(INFORMATION Opens)

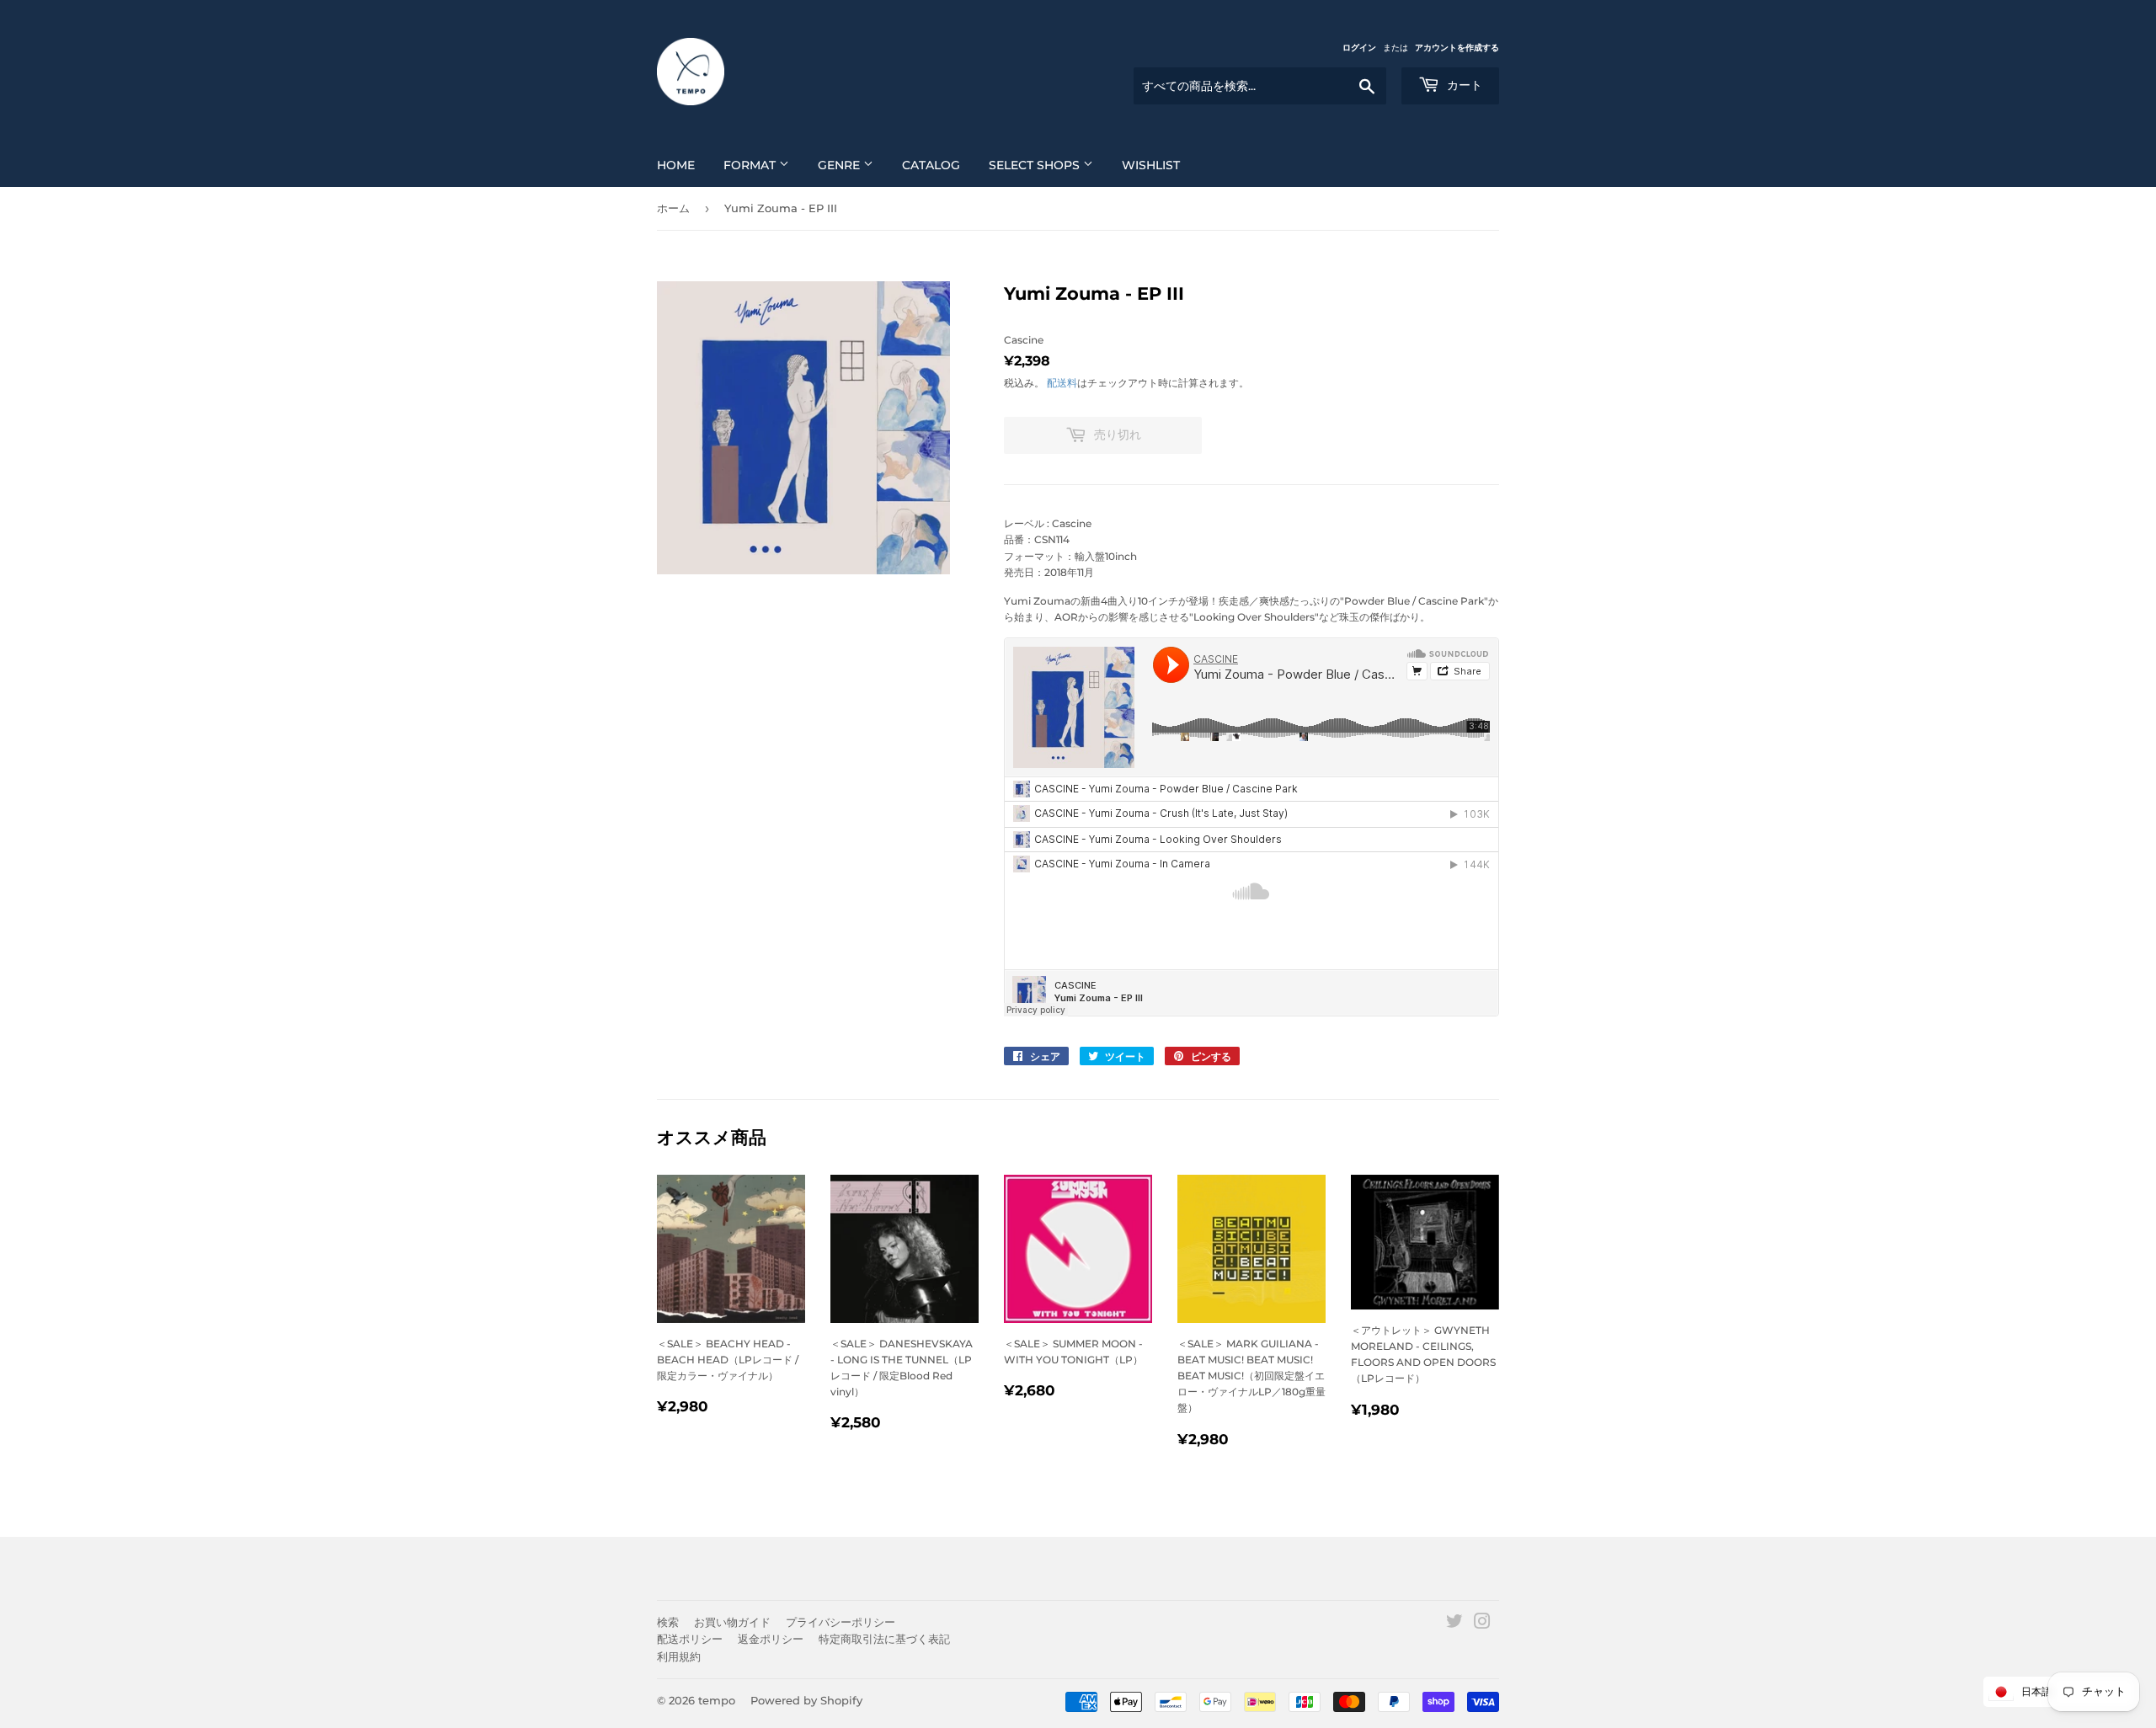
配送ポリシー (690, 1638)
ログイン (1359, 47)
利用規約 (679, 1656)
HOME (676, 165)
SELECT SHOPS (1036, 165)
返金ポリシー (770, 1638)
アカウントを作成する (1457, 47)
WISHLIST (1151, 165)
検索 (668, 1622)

(INFORMATION Closes)
(INFORMATION Opens)

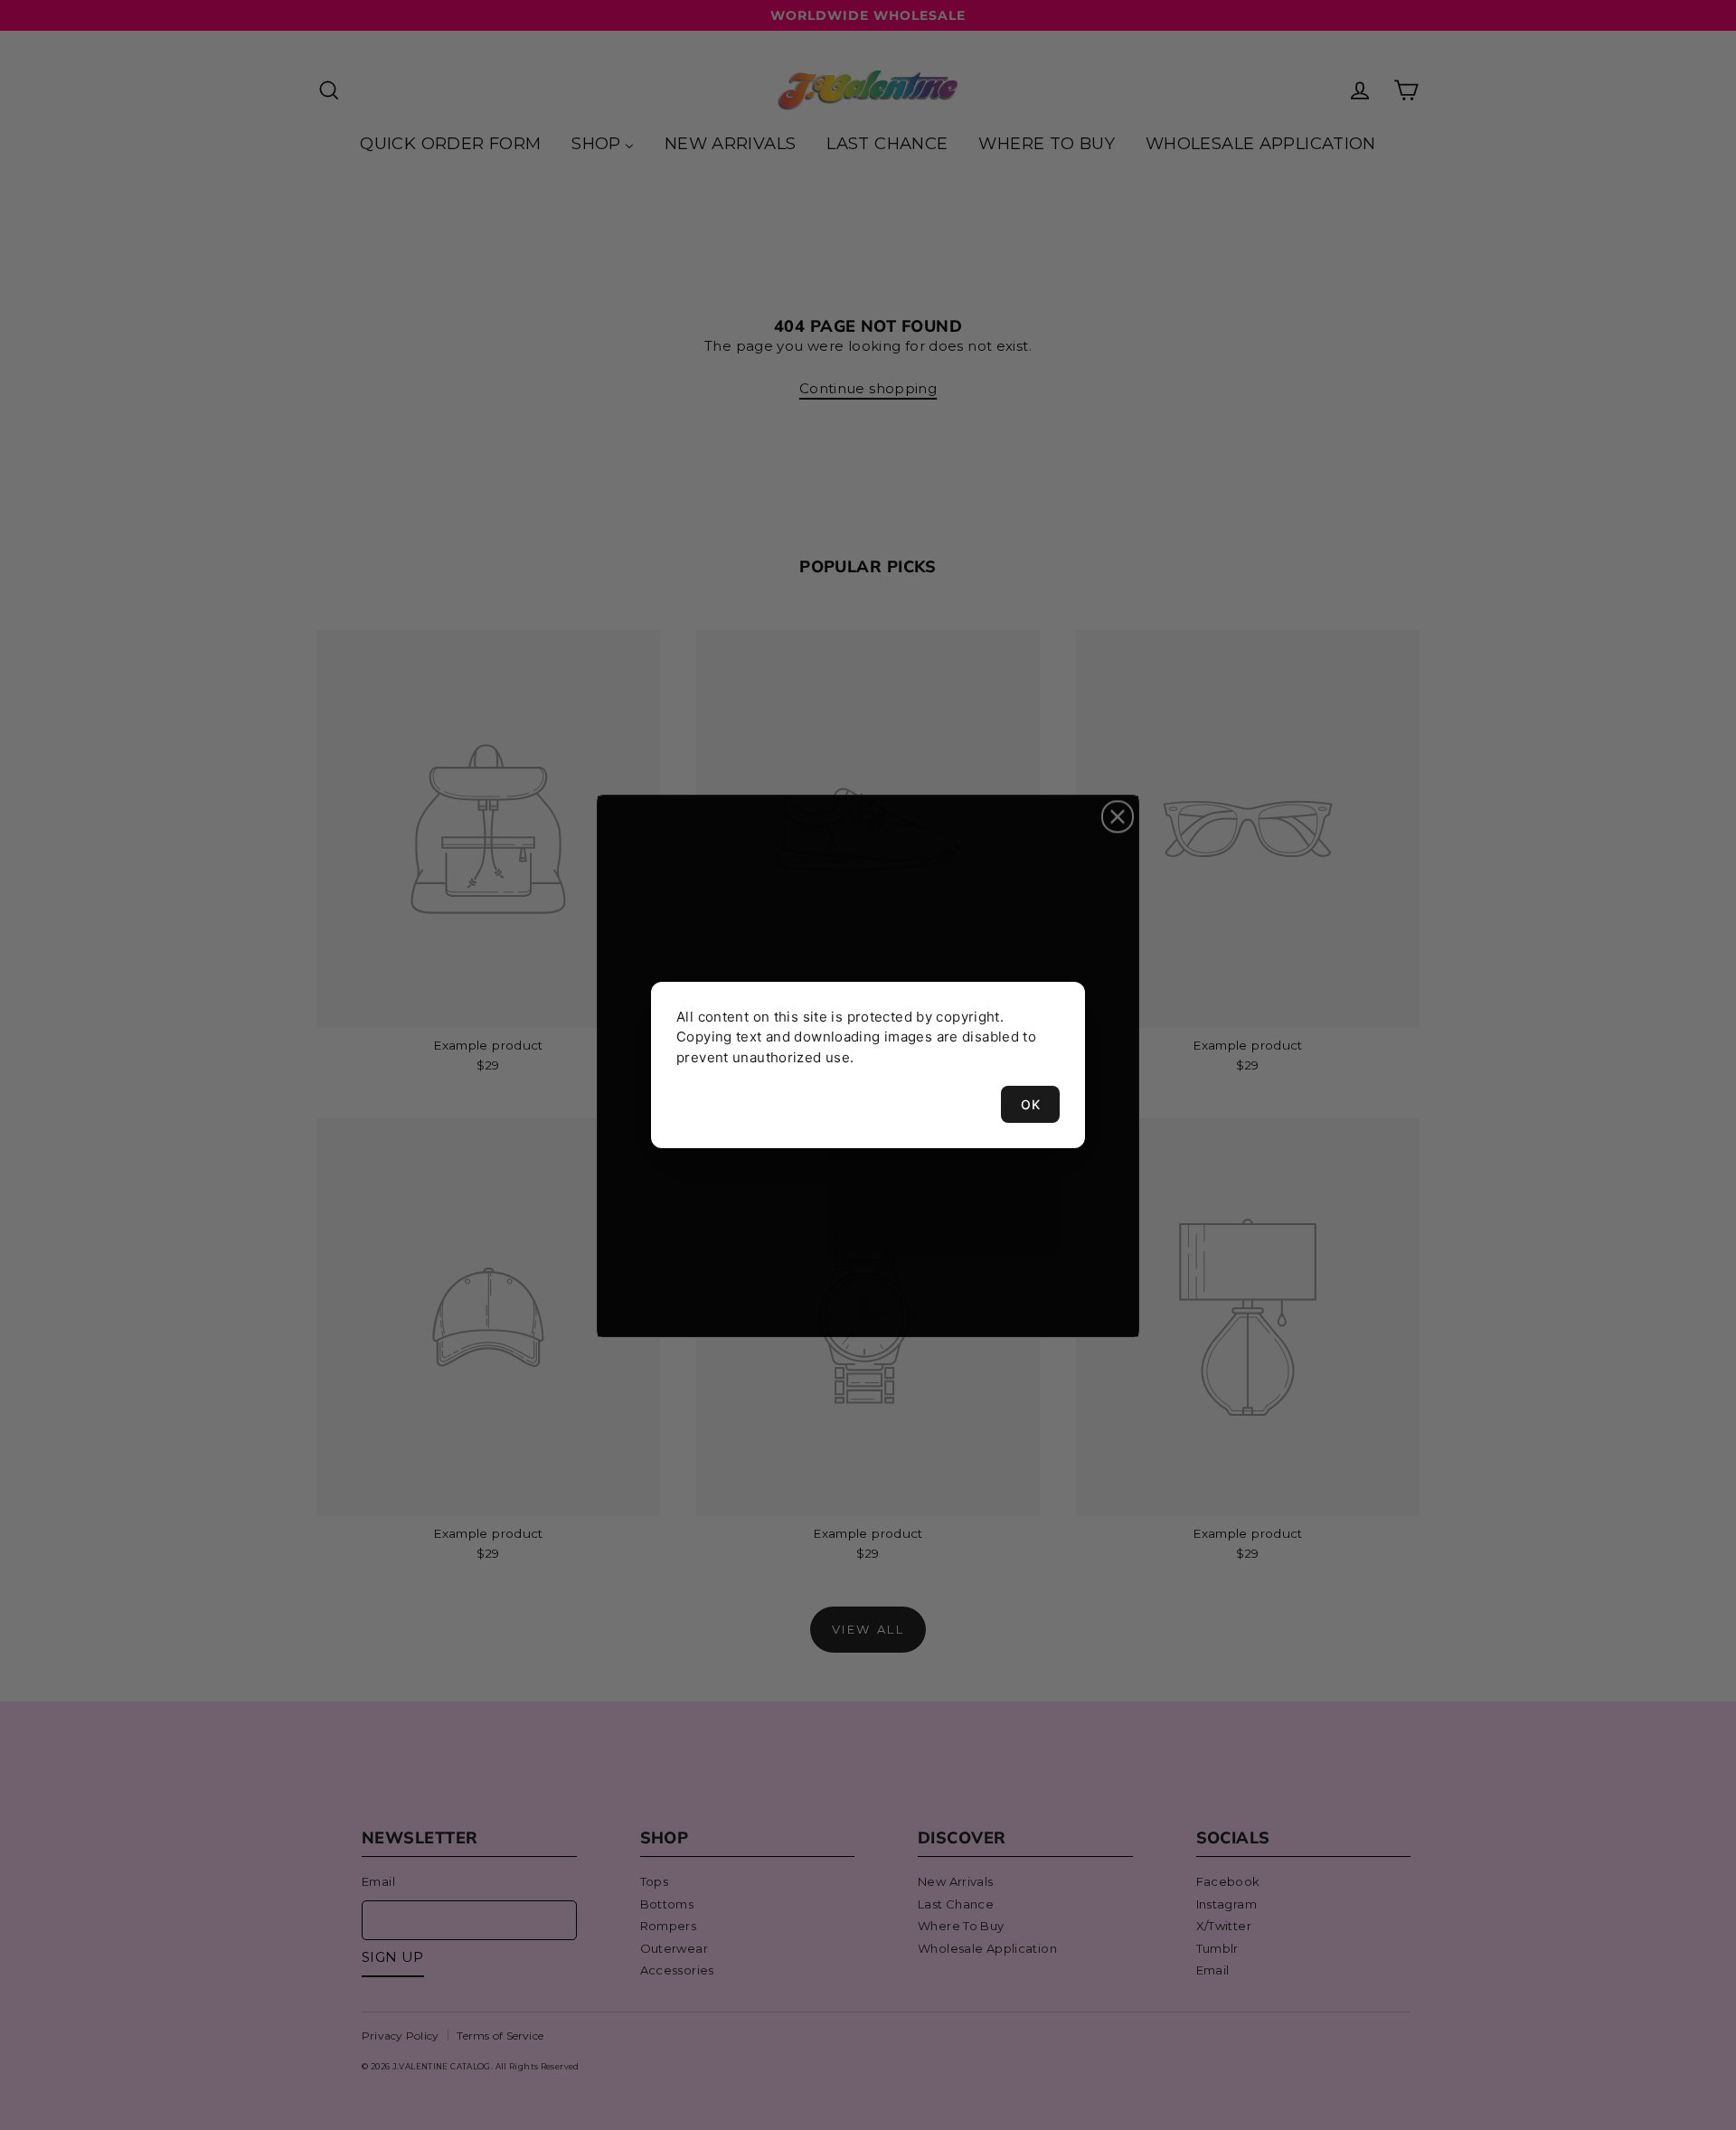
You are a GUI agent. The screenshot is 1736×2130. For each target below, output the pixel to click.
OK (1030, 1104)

(INFORMATION Closes)

__PROBLEM DETAILS__.
Retype exactly the lines above, from the one with "利用規約 (679, 1656)" through the one with "検索 (668, 1622)", inclusive.

__REPLY TO THE EXERCISE__.
利用規約 (679, 1656)
HOME (676, 165)
SELECT SHOPS (1036, 165)
返金ポリシー (770, 1638)
アカウントを作成する (1457, 47)
WISHLIST (1151, 165)
検索 (668, 1622)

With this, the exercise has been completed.